Chuck DeShane

No. 60
- Position: Linebacker/Quarterback/Guard

Personal information
- Born: December 10, 1918 Waukesha, Wisconsin, U.S.
- Died: November 5, 2006 (aged 87)
- Listed height: 6 ft 1 in (1.85 m)
- Listed weight: 212 lb (96 kg)

Career information
- High school: Creston (Grand Rapids, Michigan)
- College: Alabama
- NFL draft: 1941: undrafted

Career history
- Detroit Lions (1945–1949);

Career NFL statistics
- Games played - started: 48 - 22
- Interceptions: 5
- Touchdowns: 2

= Chuck DeShane =

American football player (1918–2006)

Charles Frederick DeShane (December 10, 1918 – November 5, 2006) was an American professional football player in the National Football League for the Detroit Lions from 1945 to 1949.

==Career==
Born in Waukesha, Wisconsin, DeShane was the starting quarterback for the University of Alabama in 1939 and 1940 and was named to the All-Southeastern Conference team his senior season. He coached football from 1942 to 1944 at his alma mater, Creston High School (Grand Rapids, Michigan), before signing with the Lions.
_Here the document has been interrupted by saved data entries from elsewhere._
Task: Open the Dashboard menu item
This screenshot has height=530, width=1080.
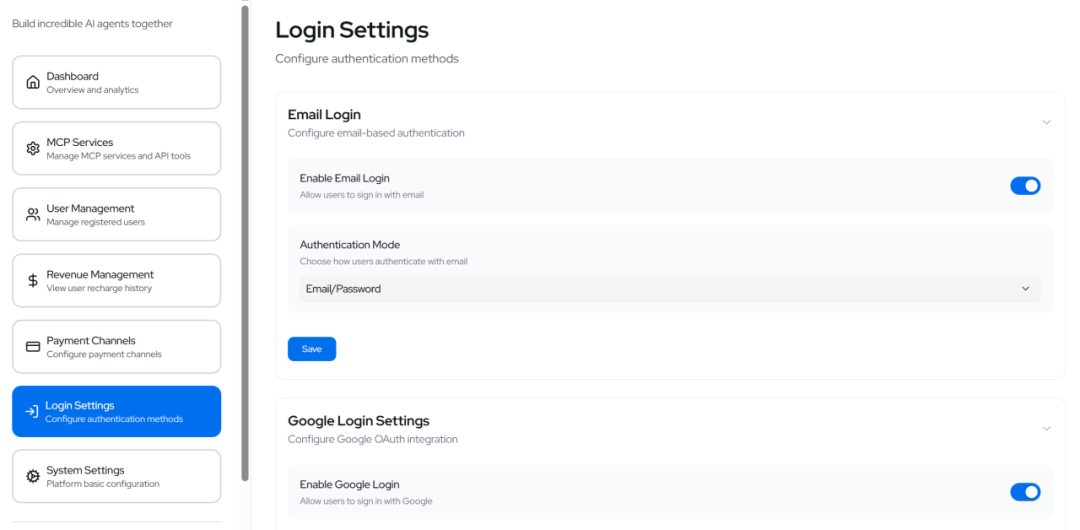Action: coord(116,83)
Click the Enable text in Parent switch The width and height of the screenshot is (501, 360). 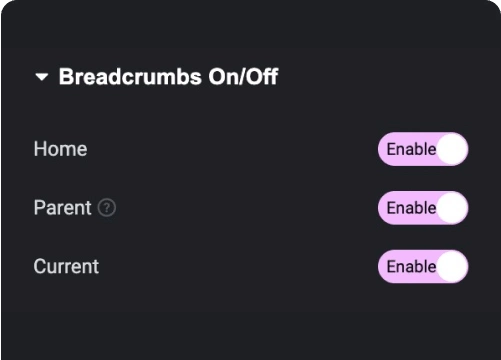411,208
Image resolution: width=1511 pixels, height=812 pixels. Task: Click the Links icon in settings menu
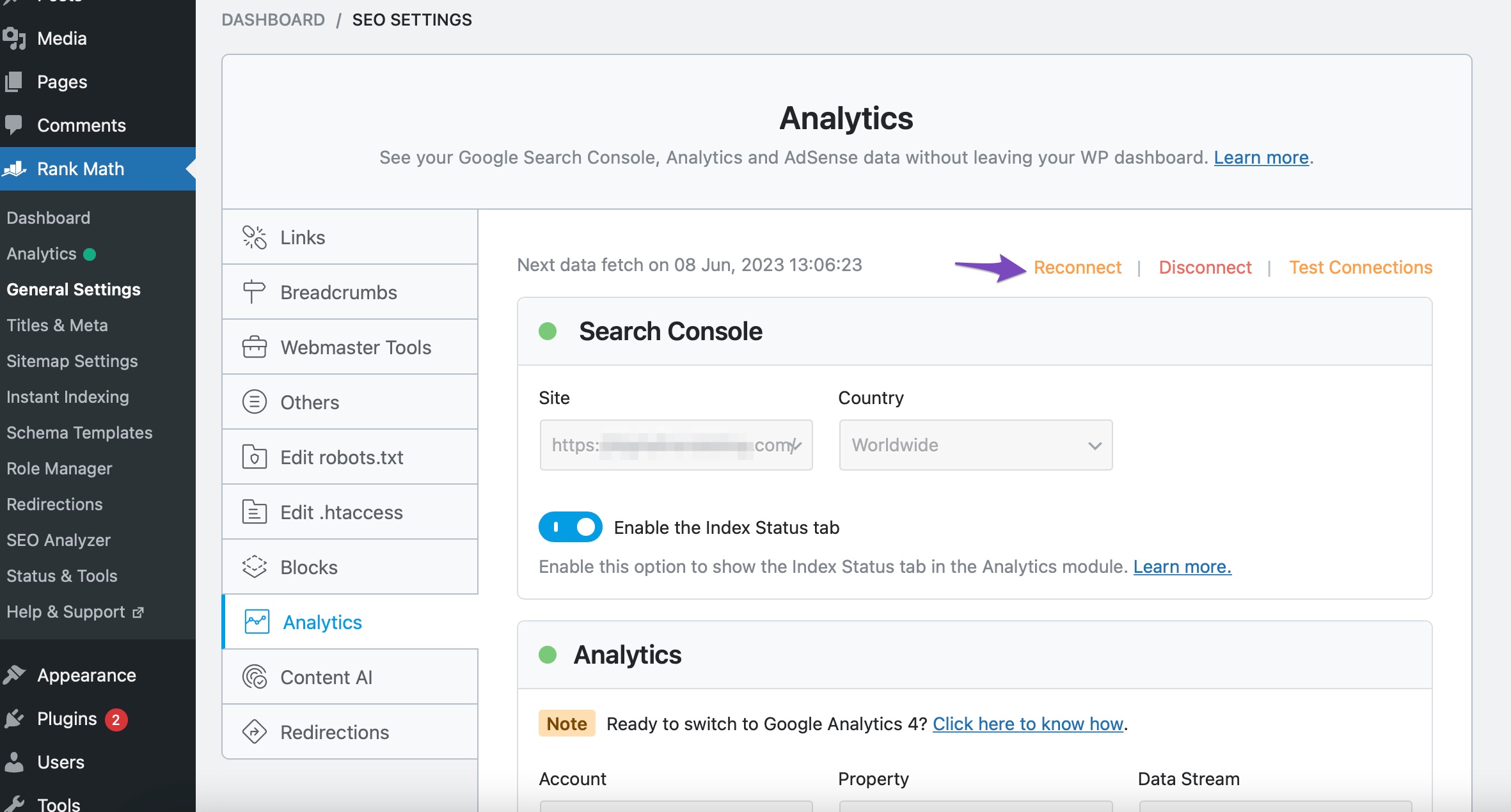pyautogui.click(x=254, y=237)
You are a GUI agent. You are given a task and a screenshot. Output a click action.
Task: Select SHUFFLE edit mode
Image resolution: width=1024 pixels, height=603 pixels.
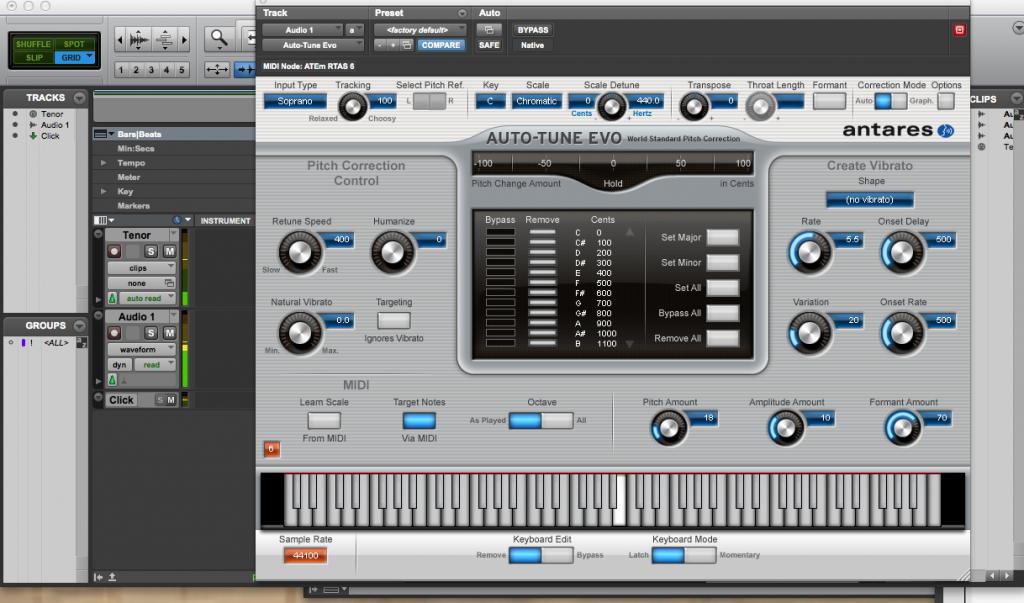[32, 44]
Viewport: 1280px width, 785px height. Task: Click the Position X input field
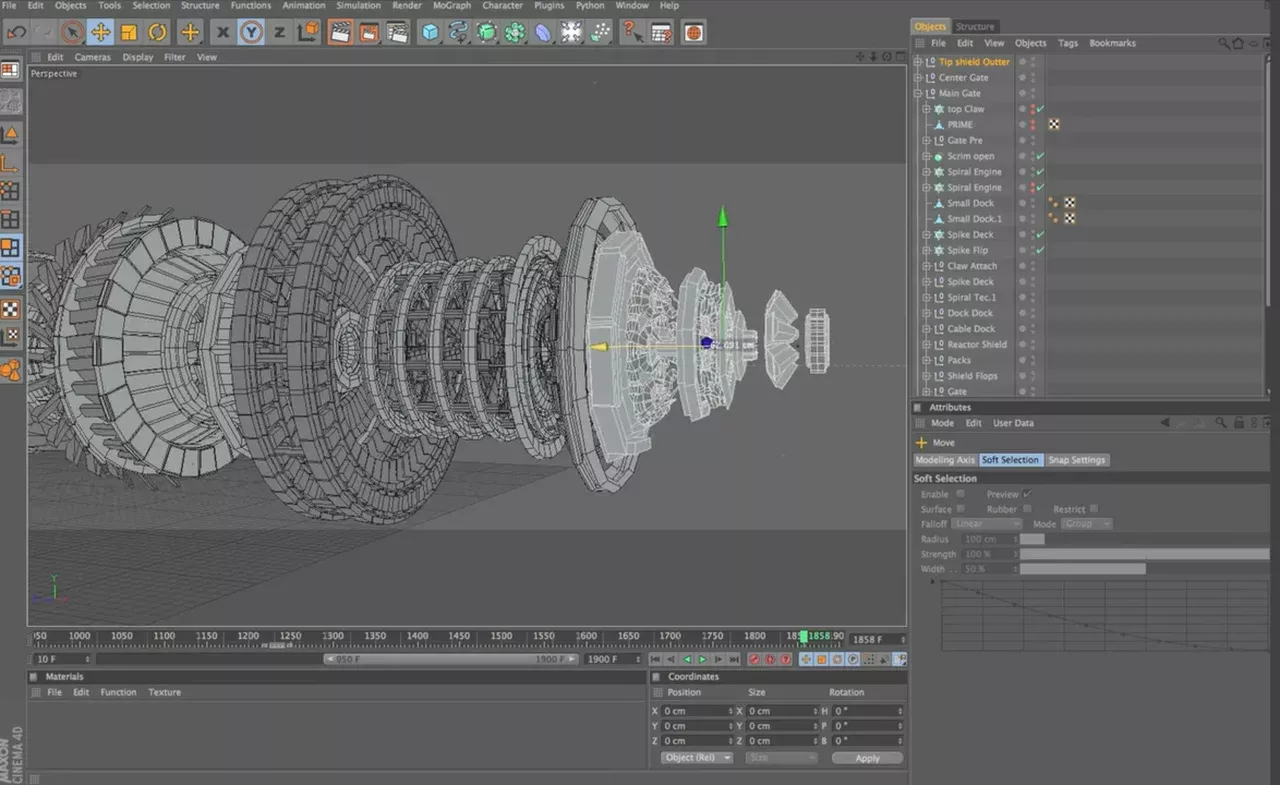point(696,711)
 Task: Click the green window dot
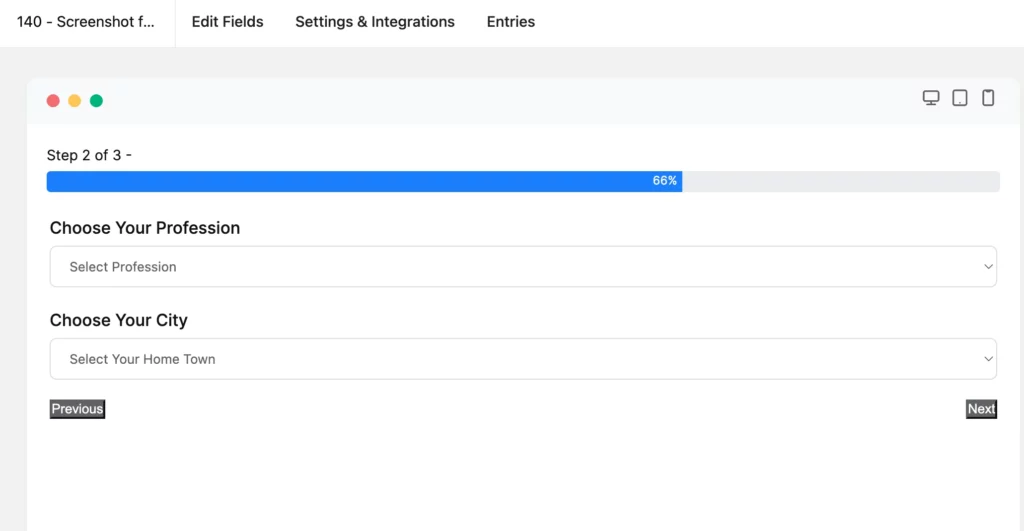pos(96,101)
From 1945 to 1946, Deshane played quarterback and linebacker for the Lions. He played guard from 1947 to 1949.

==Personal life==
DeShane was also a railroad conductor during the offseasons. He was married to his second wife Evelyn for 31 years and had four children with his wife Lorraine, 14 grandchildren and 21 great-grandchildren. He died in Grand Rapids, Michigan. He was preceded in death by his daughter, Pamela Rae and his son, Robert Floyd. His son Charles Jr and daughter Sandra survive.